Exercise aim: Write out the whole listing, matching it exactly.

Record set:

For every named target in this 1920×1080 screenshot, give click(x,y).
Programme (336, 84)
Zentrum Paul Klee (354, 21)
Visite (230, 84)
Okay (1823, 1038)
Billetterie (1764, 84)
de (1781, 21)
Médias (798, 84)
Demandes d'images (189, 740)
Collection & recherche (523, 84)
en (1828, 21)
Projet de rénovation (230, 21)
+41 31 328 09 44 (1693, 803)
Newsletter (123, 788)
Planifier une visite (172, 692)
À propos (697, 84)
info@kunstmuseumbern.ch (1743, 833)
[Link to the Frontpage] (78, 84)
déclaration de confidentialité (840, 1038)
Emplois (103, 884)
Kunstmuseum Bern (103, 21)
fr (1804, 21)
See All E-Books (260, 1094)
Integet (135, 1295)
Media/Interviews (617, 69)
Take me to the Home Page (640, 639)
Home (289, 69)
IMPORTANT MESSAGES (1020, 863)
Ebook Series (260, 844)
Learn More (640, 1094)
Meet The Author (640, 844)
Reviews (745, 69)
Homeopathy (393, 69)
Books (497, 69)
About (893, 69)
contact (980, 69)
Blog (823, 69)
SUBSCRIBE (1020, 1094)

Solution to this exercise:
For every named target in this 1920×1080 screenshot, give click(x,y).
Programme (336, 84)
Zentrum Paul Klee (354, 21)
Visite (230, 84)
Okay (1823, 1038)
Billetterie (1764, 84)
de (1781, 21)
Médias (798, 84)
Demandes d'images (189, 740)
Collection & recherche (523, 84)
en (1828, 21)
Projet de rénovation (230, 21)
+41 31 328 09 44 (1693, 803)
Newsletter (123, 788)
Planifier une visite (172, 692)
À propos (697, 84)
info@kunstmuseumbern.ch (1743, 833)
[Link to the Frontpage] (78, 84)
déclaration de confidentialité (840, 1038)
Emplois (103, 884)
Kunstmuseum Bern (103, 21)
fr (1804, 21)
See All E-Books (260, 1094)
Integet (135, 1295)
Media/Interviews (617, 69)
Take me to the Home Page (640, 639)
Home (289, 69)
IMPORTANT MESSAGES (1020, 863)
Ebook Series (260, 844)
Learn More (640, 1094)
Meet The Author (640, 844)
Reviews (745, 69)
Homeopathy (393, 69)
Books (497, 69)
About (893, 69)
contact (980, 69)
Blog (823, 69)
SUBSCRIBE (1020, 1094)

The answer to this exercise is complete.